On Monday 2 July 2018 Noble Design and Build of Telford was convicted at Telford Magistrates’ Court of breaking data protection laws and failing to comply with an Information Notice from the ICO. They had also committed a criminal offence by failing to register with the ICO.

They were fined £2000 for failing to comply with an Information Notice, plus a further £2500 for processing personal data electronically without having notified the ICO when required, (s17 of  Data Protection Act 1998), and ordered to pay prosecution costs and a victims’ surcharge; a total of over £5,000.

The prosecution was brought under the 1998 Act as, at the time of the commission of the offences, the Data Protection Act 2018 had not come into force.

The ICO is not there to try to catch out businesses. Their primary roles are to uphold information rights in the public interest and to promote openness by public bodies and data privacy for individuals. They will engage with businesses to try to help them meet their obligations, however where there are repeated and flagrant failings, they can take enforcement action.
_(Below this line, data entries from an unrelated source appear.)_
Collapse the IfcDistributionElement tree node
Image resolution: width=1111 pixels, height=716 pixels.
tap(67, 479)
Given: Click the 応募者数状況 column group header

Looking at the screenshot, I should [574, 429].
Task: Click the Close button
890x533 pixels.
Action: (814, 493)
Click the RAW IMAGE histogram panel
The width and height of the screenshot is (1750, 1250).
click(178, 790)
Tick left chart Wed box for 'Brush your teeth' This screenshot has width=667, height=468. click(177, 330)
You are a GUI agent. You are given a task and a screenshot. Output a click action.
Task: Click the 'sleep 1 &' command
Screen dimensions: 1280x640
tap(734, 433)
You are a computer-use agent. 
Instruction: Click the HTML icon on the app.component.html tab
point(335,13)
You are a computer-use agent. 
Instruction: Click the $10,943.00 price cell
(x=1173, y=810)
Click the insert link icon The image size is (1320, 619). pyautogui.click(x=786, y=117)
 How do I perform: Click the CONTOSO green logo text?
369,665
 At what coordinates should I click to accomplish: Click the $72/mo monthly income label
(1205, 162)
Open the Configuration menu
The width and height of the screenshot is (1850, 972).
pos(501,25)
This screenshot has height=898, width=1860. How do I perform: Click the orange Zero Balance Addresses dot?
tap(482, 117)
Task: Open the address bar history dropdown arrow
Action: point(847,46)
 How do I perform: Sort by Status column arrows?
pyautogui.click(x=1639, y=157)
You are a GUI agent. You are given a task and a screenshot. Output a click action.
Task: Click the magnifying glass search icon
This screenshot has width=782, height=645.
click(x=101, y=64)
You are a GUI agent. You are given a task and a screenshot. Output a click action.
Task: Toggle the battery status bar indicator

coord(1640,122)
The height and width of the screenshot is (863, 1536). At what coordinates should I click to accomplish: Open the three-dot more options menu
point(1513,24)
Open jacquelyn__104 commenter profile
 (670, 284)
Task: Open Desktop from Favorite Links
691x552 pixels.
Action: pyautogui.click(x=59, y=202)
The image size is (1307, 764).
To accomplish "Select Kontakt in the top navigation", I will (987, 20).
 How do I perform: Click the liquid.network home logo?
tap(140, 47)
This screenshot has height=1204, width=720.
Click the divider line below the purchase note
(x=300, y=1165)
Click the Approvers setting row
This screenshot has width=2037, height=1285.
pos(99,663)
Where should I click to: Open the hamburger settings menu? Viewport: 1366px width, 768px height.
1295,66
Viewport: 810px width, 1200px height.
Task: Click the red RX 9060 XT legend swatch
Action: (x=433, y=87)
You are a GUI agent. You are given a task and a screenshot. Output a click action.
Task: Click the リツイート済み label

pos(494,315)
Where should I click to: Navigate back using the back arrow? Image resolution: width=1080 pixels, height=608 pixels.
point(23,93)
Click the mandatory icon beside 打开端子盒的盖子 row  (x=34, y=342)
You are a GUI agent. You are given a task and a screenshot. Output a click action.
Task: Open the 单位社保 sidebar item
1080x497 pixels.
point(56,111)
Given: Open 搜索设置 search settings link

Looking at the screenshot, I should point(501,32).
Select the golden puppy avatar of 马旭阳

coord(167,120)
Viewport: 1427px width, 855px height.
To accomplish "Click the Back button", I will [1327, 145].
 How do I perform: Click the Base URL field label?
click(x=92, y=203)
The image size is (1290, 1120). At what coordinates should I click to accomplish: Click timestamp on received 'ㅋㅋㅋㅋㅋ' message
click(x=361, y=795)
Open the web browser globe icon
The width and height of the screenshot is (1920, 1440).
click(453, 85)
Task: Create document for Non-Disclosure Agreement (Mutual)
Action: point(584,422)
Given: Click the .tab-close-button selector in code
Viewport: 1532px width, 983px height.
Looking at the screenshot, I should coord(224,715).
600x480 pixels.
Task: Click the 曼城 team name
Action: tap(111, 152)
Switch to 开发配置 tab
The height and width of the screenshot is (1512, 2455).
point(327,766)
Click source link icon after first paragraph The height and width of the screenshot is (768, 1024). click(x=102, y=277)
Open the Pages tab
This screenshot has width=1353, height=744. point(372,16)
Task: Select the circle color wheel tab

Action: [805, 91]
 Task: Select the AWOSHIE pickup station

In September 2017, the ICO sent a letter to the Company to note that it had not put suitable signage in place to alert people to the presence of CCTV. It also reminded the company that it had not yet registered with the ICO and that it had a legal duty to do so.

Noble Design and Build failed to act in response to that letter and to a further letter a month later in October and an email on 25 January 2018.

The ICO then sent an Information Notice, under section 43 of the Data Protection Act 1998 to compel the Company to act. Noble Design and Build failed to act on the Information Notice. Failing to comply is a criminal offence, as was their failure to register.